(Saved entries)
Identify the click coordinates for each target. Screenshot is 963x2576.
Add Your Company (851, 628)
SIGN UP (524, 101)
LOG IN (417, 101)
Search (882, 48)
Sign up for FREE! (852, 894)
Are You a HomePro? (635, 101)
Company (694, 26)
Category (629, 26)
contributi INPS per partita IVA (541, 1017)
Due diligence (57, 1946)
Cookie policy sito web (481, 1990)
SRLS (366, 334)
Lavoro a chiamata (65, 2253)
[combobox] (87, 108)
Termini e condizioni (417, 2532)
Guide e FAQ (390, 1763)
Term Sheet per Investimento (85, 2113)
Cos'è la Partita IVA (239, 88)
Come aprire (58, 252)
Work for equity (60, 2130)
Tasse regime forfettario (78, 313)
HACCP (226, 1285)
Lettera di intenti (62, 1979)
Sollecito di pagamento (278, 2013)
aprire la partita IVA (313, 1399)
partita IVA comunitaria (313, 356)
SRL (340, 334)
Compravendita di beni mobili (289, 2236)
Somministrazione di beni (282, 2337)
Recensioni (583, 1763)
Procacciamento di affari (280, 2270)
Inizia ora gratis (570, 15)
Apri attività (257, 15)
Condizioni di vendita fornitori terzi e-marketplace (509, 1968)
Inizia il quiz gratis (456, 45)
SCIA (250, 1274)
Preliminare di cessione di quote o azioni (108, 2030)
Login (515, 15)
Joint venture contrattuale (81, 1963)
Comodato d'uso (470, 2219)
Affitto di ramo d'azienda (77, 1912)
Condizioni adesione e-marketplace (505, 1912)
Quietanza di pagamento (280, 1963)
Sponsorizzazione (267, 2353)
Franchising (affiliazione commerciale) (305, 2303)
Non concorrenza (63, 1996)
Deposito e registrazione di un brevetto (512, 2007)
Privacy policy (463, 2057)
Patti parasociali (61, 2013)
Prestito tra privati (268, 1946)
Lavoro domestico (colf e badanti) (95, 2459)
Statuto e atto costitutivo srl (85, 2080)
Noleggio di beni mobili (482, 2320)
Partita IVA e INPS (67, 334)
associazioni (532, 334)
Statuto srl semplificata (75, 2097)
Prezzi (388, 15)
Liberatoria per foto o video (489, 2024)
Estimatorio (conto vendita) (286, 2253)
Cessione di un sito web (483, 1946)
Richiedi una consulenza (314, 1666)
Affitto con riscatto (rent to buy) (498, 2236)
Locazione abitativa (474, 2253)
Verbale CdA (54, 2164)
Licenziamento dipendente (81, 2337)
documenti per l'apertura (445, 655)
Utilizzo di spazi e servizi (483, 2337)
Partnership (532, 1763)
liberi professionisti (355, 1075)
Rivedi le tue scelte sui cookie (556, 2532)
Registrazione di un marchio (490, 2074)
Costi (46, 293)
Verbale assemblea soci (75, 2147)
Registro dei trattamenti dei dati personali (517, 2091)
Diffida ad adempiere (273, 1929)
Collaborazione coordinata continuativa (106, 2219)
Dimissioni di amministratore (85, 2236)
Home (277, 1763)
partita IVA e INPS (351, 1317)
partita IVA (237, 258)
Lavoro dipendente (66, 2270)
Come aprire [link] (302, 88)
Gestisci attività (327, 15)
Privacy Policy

### Exercise description:
Extract all of the data shown above and repeat it verbatim.

### Response to the task:
Identify the click coordinates for each target. Screenshot is 963x2576.
Add Your Company (851, 628)
SIGN UP (524, 101)
LOG IN (417, 101)
Search (882, 48)
Sign up for FREE! (852, 894)
Are You a HomePro? (635, 101)
Company (694, 26)
Category (629, 26)
contributi INPS per partita IVA (541, 1017)
Due diligence (57, 1946)
Cookie policy sito web (481, 1990)
SRLS (366, 334)
Lavoro a chiamata (65, 2253)
[combobox] (87, 108)
Termini e condizioni (417, 2532)
Guide e FAQ (390, 1763)
Term Sheet per Investimento (85, 2113)
Cos'è la Partita IVA (239, 88)
Come aprire (58, 252)
Work for equity (60, 2130)
Tasse regime forfettario (78, 313)
HACCP (226, 1285)
Lettera di intenti (62, 1979)
Sollecito di pagamento (278, 2013)
aprire la partita IVA (313, 1399)
partita IVA comunitaria (313, 356)
SRL (340, 334)
Compravendita di beni mobili (289, 2236)
Somministrazione di beni (282, 2337)
Recensioni (583, 1763)
Procacciamento di affari (280, 2270)
Inizia ora gratis (570, 15)
Apri attività (257, 15)
Condizioni di vendita fornitori terzi e-marketplace (509, 1968)
Inizia il quiz gratis (456, 45)
SCIA (250, 1274)
Preliminare di cessione di quote o azioni (108, 2030)
Login (515, 15)
Joint venture contrattuale (81, 1963)
Comodato d'uso (470, 2219)
Affitto di ramo d'azienda (77, 1912)
Condizioni adesione e-marketplace (505, 1912)
Quietanza di pagamento (280, 1963)
Sponsorizzazione (267, 2353)
Franchising (affiliazione commerciale) (305, 2303)
Non concorrenza (63, 1996)
Deposito e registrazione di un brevetto (512, 2007)
Privacy policy (463, 2057)
Patti parasociali (61, 2013)
Prestito tra privati (268, 1946)
Lavoro domestico (colf e badanti) (95, 2459)
Statuto e atto costitutivo srl (85, 2080)
Noleggio di beni mobili (482, 2320)
Partita IVA e INPS (67, 334)
associazioni (532, 334)
Statuto srl semplificata (75, 2097)
Prezzi (388, 15)
Liberatoria per foto o video (489, 2024)
Estimatorio (conto vendita) (286, 2253)
Cessione di un sito web (483, 1946)
Richiedi una consulenza (314, 1666)
Affitto con riscatto (rent to buy) (498, 2236)
Locazione abitativa (474, 2253)
Verbale CdA (54, 2164)
Licenziamento dipendente (81, 2337)
documenti per l'apertura (445, 655)
Utilizzo di spazi e servizi (483, 2337)
Partnership (532, 1763)
liberi professionisti (355, 1075)
Rivedi le tue scelte sui cookie (556, 2532)
Registrazione di un marchio (490, 2074)
Costi (46, 293)
Verbale assemblea soci (75, 2147)
Registro dei trattamenti dei dati personali (517, 2091)
Diffida ad adempiere (273, 1929)
Collaborazione coordinata continuativa (106, 2219)
Dimissioni di amministratore (85, 2236)
Home (277, 1763)
partita IVA e INPS (351, 1317)
partita IVA (237, 258)
Lavoro dipendente (66, 2270)
Come aprire [link] (302, 88)
Gestisci attività (327, 15)
Privacy Policy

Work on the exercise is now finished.